Fuller et al. first cite the work of Pincebourde et al. (2009), who "showed that intertidal sea stars can behaviorally regulate their thermal inertia by increasing their rate of water uptake during high tide on hot days," which is "a response that affords protection against extreme aerial temperatures during subsequent low tides." Next, they note that "exposure of humans to hot conditions on successive days induces an increase in sweat capacity (Nielsen et al., 1993)." And they say that "other adaptations also ensue, including plasma volume expansion and decreased electrolyte content of sweat," such that "a typical unacclimatized male, who can produce about 600 ml of sweat per hour, can double that output with heat acclimatization (Henane and Valatx, 1973)," which "phenotypic adaptation (in this case, heat acclimatization) can alter physiological tolerance (the risk of heat illness)."
The Australian, South African and U.S. scientists also cite several studies -- Zervanos and Hadley (1973), Belovsky and Jordan (1978), Grenot (1992), Hayes and Krausman (1993), Berger et al. (1999), Dussault et al. (2004), Maloney et al. (2005) and Hetem et al. (2010) -- of large herbivores that "increase nocturnal activity in the face of high diurnal heat loads." And they say that "another adaptation that may enhance plasticity in response to aridity that is available to oryx and other artiodactyls, as well as members of the cat family (Mitchell et al., 1987), is selective brain cooling," whereby cooling the hypothalamus and the temperature sensors that drive evaporative heat loss "inhibits evaporative heat loss and conserves body water (Kuhnen, 1997; Fuller et al., 2007)," which result "is likely to be particularly valuable to animals under concurrent heat stress and dehydration." Last of all, they suggest that maintaining genetic diversity for a trait like fur or feather color that adapts various organisms to different thermal environments "may provide important plasticity for future climate change," citing Millien et al. (2006) and adding that "there is already evidence that, over the past 30 years as the climate has warmed, the proportion of dark-colored to light-colored Soay sheep has decreased on islands in the outer Hebrides," citing Maloney et al. (2009).

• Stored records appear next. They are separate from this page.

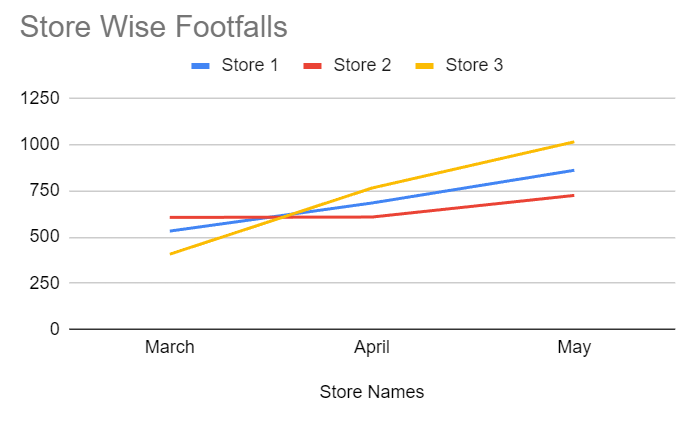685x421 pixels.
Task: Click the May axis label
Action: pyautogui.click(x=574, y=348)
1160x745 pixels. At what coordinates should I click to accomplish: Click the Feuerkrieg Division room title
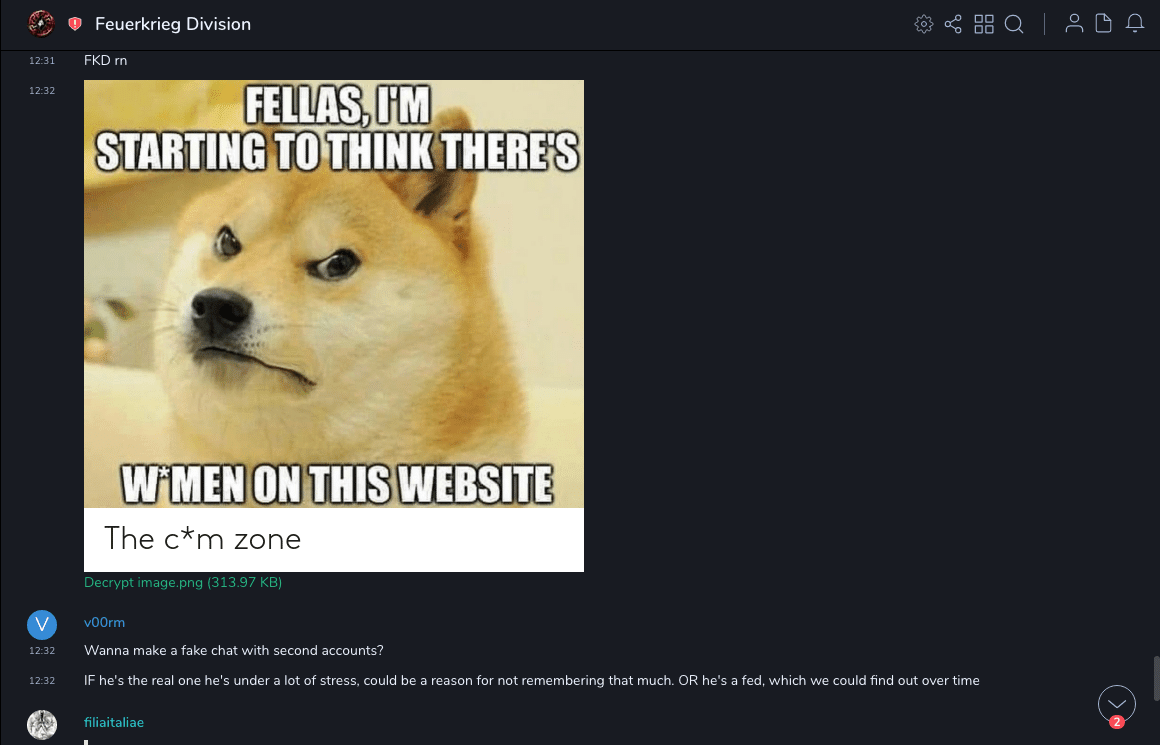click(x=173, y=24)
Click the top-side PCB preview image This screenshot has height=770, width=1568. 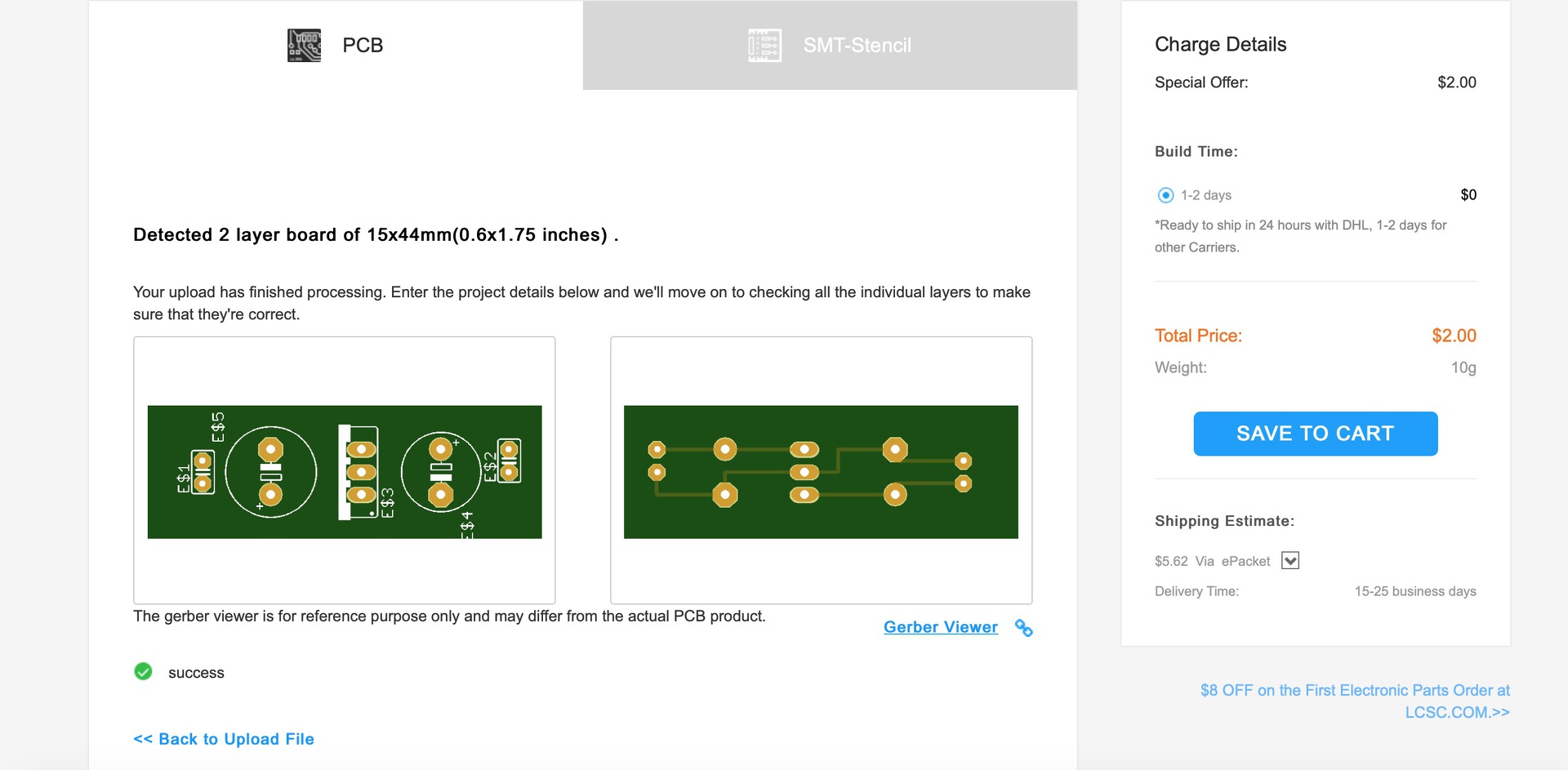pos(344,471)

Clearly, much of earth's animal life is well endowed with inherent abilities to cope, either consciously or unconsciously, with climate changes over a period of a few generations, a single generation, or even in real time, which capacity is something totally foreign to the lifeless "climate envelope" approach that has typically been used by climate alarmists to project species migrations -- or extinctions -- in a potentially future warmer world.